Introduction to EF Core and Domain Modeling — Part 3: Many-to-Many Relationships

Series Overview

This is a 4-part series on Entity Framework Core and domain modeling in .NET:

  1. Setup and Your First DbContext — What is EF Core, project setup, DbContext, dependency injection, migrations
  2. One-to-One and One-to-Many Relationships — Modeling relationships between entities with the Fluent API
  3. Many-to-Many Relationships (this article) — Join tables, implicit and explicit approaches, unidirectional navigation
  4. Seed Data and Putting It All Together — Populating your database, complete model example, next steps

Introduction

In Part 2, we modelled relationships where one entity references another directly through a foreign key.

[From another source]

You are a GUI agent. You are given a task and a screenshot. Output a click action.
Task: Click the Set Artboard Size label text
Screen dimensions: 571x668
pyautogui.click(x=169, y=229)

Many-to-many relationships are fundamentally different: they cannot be represented with a single foreign key. Instead, they require an additional join table that sits between the two entities.

Think of real-world examples: a Post can have many Tags, and a Tag can be applied to many Posts. A Student can enrol in many Courses, and a Course has many Students. Neither side “owns” the other — the relationship is symmetric.

In this article, we’ll look at three ways EF Core handles many-to-many relationships, from the most explicit to the most concise.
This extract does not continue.